* _DATASET RECORDS_:
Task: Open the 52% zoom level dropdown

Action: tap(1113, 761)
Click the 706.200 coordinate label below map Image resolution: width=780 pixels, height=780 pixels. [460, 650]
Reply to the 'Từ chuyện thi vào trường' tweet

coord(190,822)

* _EXERCISE REQUIREMENTS_:
Reproduce every line above word for word, in the same order and with the same line breaks.

* _FINISHED EXERCISE_:
Task: Open the 52% zoom level dropdown

Action: tap(1113, 761)
Click the 706.200 coordinate label below map Image resolution: width=780 pixels, height=780 pixels. [460, 650]
Reply to the 'Từ chuyện thi vào trường' tweet

coord(190,822)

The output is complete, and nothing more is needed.